Mimi Harrison was also becoming resigned to the fact that she wanted Jack Leonard: wanted to be kissed by him, and held by him, and have him say things she knew a woman would only ever hear from him in bed. There was power in that, to be sure, but it wasn’t just about feeling emboldened. Jack had a little-boy quality that she still couldn’t quite put her finger on. The degree to which a certain look from her could hurt him—the degree to which she thought she could get him to open up his heart—seemed to be behind her crumbling resistance. Maybe this was all part of his routine with women, but if it was, he was the best damn actor she’d ever worked against.

“Jack, honestly, you don’t need to buy me—you don’t need to buy me a movie.”

He smiled, a very slow, mischievous smile. “Oh, I don’t want to buy you, Mimi. I want you for free. I want you to give yourself to me, all of you, every last inch, because you can’t stand it one more second either.”

He dipped his finger in his glass of Scotch and started to trace it along her collarbone and just below her long neck, then moved his hand down farther still. As he leaned in more, he brushed his long sleeve across her right breast (she had noticed that he never wore short-sleeved shirts except on the tennis court, no matter the heat), and she felt her skin grow warm and flushed under his touch. He tilted her chin up towards him with his other hand, and then their lips met, and everything up until that point finally made some weird kind of sense. It was as if her physical attraction to him was so deep, it had bypassed her mind, and now her mind was finally catching up to her body.

Mimi could no longer judge Marianne for preferring Willoughby over the older and more muted Colonel Brandon, only to wind up close to feverish death; she just hoped and prayed that she wouldn’t end up a sobbing, reclusive mess by the end of it all, too.

“Mimi, how lovely you look. Let me get you some champagne.”

Monte Cartwright was an older, portly man well into his fifties. The head of the studio that had made Mimi a star, he had a preternatural knack for sizing up a young actor’s marquee value from the first screen test, then locking them into a long-term contract so punitive that they would spend at least the next decade ruing the day they had ever met him.
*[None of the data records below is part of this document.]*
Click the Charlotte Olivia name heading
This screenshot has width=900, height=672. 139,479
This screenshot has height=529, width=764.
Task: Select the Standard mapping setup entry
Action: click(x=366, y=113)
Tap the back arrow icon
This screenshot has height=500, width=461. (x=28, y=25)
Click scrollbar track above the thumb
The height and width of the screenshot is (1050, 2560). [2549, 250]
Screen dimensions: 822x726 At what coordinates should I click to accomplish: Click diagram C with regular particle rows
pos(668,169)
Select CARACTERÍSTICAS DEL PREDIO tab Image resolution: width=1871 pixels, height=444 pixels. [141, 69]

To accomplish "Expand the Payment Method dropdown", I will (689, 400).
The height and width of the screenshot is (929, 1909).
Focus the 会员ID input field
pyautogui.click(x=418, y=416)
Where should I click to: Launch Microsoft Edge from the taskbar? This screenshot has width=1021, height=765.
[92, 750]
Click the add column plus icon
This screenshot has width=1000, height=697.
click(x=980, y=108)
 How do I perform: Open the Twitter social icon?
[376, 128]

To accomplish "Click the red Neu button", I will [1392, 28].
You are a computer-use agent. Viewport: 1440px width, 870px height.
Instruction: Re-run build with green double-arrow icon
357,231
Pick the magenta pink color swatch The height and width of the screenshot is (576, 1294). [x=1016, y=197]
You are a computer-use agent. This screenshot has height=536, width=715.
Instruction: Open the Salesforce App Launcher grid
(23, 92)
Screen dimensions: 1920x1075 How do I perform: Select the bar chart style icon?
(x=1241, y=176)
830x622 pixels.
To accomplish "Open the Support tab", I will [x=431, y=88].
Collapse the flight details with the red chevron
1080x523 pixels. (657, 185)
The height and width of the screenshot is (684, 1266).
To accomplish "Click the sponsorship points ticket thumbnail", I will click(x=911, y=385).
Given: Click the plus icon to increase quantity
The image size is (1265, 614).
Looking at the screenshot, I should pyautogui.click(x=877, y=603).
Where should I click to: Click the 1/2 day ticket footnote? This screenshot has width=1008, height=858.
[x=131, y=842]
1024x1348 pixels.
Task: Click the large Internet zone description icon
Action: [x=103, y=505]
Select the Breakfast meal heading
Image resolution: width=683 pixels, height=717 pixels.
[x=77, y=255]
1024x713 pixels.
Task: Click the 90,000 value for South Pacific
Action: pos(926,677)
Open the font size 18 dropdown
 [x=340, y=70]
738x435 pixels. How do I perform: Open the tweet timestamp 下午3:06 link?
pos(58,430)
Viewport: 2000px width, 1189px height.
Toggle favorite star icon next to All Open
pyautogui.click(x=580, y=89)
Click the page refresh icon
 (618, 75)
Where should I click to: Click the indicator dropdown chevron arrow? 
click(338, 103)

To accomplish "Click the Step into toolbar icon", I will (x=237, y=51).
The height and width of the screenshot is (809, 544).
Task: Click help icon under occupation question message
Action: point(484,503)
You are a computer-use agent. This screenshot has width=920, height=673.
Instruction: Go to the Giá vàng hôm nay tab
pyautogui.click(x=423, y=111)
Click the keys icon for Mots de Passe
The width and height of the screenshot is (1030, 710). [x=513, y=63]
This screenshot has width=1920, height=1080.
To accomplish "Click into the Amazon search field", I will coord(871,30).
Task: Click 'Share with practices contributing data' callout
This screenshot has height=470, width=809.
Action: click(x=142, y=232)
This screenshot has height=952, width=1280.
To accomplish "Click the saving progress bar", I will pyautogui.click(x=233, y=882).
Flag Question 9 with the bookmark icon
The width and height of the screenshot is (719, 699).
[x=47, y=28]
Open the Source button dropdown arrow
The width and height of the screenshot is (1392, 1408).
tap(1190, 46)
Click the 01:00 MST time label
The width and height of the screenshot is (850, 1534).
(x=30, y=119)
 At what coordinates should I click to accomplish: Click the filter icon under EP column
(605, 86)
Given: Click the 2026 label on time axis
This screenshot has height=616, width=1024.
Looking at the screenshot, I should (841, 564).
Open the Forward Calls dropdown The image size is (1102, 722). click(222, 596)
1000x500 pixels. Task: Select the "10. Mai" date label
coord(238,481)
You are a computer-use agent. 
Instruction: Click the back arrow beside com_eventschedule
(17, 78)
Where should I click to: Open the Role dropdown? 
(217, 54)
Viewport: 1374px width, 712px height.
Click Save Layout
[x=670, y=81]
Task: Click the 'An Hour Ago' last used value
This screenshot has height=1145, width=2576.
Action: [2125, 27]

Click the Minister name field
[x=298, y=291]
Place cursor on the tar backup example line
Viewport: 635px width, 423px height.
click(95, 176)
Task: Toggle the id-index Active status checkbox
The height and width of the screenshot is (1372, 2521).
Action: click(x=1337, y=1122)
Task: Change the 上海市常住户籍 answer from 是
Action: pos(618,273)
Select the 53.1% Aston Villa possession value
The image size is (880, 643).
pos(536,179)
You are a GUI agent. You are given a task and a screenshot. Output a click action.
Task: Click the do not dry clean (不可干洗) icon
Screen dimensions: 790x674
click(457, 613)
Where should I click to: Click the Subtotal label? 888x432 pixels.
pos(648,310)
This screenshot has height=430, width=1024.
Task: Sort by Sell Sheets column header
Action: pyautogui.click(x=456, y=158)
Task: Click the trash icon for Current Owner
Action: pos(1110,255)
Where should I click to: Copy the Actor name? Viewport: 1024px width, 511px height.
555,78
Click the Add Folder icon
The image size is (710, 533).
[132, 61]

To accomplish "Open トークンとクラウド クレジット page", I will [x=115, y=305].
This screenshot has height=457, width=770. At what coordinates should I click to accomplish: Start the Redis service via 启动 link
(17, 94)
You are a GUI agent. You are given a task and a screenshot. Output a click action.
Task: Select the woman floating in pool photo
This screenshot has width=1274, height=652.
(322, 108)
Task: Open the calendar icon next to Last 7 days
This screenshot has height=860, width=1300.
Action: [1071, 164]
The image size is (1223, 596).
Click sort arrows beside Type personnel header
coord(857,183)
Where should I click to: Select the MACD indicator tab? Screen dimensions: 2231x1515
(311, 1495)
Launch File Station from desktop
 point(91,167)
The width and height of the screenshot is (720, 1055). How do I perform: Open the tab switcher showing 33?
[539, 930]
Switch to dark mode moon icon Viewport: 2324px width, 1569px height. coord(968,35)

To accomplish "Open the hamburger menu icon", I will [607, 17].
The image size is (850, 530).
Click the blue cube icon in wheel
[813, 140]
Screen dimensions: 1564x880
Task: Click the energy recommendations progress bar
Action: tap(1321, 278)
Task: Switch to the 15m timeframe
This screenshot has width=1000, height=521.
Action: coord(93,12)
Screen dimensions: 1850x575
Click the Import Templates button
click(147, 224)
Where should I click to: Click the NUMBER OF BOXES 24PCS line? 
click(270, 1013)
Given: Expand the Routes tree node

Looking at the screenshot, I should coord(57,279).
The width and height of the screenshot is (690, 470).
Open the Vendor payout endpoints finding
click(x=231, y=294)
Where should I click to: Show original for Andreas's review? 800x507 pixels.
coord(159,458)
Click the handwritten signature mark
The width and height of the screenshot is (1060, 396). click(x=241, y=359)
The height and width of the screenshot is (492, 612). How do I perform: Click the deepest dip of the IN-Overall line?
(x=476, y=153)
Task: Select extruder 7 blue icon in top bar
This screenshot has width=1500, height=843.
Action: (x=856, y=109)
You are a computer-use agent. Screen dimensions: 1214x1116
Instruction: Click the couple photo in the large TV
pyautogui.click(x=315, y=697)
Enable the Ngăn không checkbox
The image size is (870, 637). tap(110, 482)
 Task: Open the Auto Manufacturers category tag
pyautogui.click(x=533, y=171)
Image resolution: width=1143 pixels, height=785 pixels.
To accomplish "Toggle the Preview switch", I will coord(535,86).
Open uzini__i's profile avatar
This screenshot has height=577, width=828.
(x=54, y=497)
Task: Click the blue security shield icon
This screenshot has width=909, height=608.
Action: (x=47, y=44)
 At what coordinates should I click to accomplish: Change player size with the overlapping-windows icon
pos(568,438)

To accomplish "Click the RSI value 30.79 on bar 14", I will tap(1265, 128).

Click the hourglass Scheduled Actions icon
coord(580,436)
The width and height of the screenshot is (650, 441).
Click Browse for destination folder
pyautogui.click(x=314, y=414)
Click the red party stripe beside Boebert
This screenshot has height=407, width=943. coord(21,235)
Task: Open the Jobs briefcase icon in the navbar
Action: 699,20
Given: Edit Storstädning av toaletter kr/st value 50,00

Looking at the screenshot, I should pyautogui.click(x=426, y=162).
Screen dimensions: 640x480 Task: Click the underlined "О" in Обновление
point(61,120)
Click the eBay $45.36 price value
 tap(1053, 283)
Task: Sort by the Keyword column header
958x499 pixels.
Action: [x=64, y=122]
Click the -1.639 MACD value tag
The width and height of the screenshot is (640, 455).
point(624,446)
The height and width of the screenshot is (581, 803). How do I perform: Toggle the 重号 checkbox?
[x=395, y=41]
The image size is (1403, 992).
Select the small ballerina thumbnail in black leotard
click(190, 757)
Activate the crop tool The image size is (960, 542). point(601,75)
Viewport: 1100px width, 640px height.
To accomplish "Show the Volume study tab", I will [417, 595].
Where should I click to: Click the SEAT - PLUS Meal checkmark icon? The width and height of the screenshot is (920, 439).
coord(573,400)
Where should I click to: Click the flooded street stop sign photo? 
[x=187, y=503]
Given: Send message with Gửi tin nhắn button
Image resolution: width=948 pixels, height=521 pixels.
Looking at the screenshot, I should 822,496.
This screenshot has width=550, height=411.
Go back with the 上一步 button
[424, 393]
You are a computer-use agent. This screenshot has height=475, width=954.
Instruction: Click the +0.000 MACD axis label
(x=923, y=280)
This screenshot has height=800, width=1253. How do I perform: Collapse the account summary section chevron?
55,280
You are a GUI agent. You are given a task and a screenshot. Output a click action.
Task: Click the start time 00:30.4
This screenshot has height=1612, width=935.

Mimi’s ten-year contract had three years left on it, and every time she saw Monte she mentally checked off another square on the calendar of her servitude. The out-of-house projects she was allowed to do, such as the burgeoning Sense and Sensibility adaptation with Jack, had been hard-earned over time, through contract negotiations aided by her business-lawyer brother back home in Philadelphia. At age thirty-five, Mimi shrewdly understood that her only leverage with the studio came from her box-office receipts, so she continued to take on as many promising projects as she could. Some of her fellow aging actresses were already raising families or otherwise taking “breaks” that quickly became permanent in an industry where perception and momentum were everything. But Mimi kept working at building up career capital, before the tiny lines about her eyes deepened and the first grey hair showed up.